Filling the gaps in technology education in our community – News
With technology becoming a vital part of our daily lives, it’s easy to take basic technological skills for granted.
Earlier this year, students from Missouri State University College of Business identified the need for basic technological skills and access for women who had recently emerged from domestic violence situations.
Now, Annice mclean and Dr Ching-wen Chang, professor in the Missouri State Department reading, fundamentals and technology (RFT) in the College of Education, volunteer their time to help women learn the skills they need to get back on their feet.
Recognize a need
The project started as a mission for MGT 440, leadership and development skills: identify a need in the community and come up with a solution.
Students focused their problem-solving skills on shelters or places where women find refuge and support after leaving a situation of domestic violence.
“What this project determined was that there was a gap in the access and use of the technology,” McLean said. “This can be a barrier for women to find gainful employment and continue their education. ”

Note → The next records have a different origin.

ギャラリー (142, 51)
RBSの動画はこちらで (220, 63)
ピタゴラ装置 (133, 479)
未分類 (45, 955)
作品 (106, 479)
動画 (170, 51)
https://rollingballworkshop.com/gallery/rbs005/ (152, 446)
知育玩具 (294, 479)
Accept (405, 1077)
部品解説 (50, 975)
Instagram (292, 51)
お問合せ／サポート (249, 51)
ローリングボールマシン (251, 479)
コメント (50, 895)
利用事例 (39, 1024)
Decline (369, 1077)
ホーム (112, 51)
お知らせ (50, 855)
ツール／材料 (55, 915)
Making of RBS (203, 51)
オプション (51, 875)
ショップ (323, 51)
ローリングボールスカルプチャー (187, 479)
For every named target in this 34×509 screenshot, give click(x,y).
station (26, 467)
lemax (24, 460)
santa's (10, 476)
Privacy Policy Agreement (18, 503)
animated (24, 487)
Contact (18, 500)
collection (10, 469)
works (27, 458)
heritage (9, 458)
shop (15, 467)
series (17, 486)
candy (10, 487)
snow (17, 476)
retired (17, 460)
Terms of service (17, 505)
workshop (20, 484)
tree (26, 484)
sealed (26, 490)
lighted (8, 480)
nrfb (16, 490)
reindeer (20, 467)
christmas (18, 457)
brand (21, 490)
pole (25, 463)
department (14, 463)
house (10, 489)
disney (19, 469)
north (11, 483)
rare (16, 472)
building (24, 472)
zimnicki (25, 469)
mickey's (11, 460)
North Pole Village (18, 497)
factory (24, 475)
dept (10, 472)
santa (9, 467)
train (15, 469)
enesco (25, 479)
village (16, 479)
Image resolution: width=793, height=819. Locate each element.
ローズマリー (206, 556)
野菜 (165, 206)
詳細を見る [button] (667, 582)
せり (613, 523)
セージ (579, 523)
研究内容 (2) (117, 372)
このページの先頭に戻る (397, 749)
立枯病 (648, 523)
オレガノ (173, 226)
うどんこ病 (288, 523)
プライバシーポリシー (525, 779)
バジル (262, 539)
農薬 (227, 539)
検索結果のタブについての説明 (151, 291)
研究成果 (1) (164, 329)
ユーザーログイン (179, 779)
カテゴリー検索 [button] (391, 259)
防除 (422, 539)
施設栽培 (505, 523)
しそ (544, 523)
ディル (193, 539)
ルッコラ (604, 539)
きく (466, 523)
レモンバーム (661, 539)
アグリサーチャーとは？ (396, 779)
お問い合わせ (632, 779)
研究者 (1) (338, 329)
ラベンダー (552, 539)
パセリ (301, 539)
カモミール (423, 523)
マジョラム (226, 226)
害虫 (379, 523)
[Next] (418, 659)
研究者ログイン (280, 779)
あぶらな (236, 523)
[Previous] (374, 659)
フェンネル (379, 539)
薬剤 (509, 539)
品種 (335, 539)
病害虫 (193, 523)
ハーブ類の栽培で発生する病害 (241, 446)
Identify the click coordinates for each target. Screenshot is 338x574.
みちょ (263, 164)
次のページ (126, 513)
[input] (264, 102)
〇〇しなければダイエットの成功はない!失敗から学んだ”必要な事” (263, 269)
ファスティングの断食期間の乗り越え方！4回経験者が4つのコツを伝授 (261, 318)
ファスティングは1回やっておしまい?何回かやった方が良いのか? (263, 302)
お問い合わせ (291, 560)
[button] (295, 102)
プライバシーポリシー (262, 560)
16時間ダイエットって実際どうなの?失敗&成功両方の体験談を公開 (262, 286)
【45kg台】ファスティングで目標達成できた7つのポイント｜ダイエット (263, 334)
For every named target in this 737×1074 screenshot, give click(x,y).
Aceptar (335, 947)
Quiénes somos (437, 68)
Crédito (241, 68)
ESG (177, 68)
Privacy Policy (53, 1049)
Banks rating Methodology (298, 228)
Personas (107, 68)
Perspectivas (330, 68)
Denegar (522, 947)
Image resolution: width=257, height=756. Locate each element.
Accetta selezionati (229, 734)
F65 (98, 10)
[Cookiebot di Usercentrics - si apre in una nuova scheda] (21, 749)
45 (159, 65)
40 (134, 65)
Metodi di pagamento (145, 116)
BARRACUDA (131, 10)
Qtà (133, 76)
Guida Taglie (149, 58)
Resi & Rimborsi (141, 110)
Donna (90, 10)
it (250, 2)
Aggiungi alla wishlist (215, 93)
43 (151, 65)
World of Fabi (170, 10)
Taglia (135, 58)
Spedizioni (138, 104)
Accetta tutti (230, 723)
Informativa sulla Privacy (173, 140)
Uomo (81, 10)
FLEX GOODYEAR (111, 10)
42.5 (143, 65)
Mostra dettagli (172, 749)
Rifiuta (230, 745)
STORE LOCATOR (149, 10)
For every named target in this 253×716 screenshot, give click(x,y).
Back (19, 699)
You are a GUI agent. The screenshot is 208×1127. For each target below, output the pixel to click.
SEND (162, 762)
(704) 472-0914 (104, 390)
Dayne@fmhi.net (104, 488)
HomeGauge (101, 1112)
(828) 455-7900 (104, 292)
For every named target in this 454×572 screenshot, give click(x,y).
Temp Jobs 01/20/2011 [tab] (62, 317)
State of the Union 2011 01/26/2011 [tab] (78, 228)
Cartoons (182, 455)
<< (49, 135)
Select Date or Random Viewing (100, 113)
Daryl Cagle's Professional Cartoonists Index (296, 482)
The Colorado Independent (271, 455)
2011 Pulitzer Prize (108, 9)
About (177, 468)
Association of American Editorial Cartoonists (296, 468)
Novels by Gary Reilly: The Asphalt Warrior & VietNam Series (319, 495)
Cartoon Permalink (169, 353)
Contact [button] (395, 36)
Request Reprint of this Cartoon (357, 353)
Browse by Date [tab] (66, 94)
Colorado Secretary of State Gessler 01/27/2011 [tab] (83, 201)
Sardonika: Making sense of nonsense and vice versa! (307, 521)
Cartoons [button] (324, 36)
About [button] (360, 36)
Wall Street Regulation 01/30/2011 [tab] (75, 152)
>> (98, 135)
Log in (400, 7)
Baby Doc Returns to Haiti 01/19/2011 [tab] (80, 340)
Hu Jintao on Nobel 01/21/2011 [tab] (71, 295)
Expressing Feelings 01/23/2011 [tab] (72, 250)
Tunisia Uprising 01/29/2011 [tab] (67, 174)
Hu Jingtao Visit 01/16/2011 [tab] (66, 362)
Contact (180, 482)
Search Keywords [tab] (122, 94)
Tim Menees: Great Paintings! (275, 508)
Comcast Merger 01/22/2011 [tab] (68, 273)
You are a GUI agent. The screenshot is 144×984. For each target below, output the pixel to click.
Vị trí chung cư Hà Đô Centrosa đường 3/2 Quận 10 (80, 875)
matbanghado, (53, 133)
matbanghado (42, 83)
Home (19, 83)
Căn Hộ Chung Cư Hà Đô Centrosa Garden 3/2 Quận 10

Van Oswald, one of the students on the project, contacted the RFT department, hoping they could volunteer their time to provide technology education to women in need.
McLean and Chang were among the first faculty members to learn about this project.
When they met with the shelter coordinator, they realized the need to limit the number of people involved in order to maintain confidentiality for the women in the shelter.
“We were excited about it and thought it was definitely a need. So we volunteered to be part of the project, ”said McLean.
A unique course
The course that McLean and Chang offer for women is different from your typical introductory computer course.
“The goal was to design a course that met the needs and goals of individuals,” McLean said.
The two teachers started with a list of basic information that they believed would be relevant to anyone new to computers.
As they started to meet, they gained a better understanding of the specific needs of each woman.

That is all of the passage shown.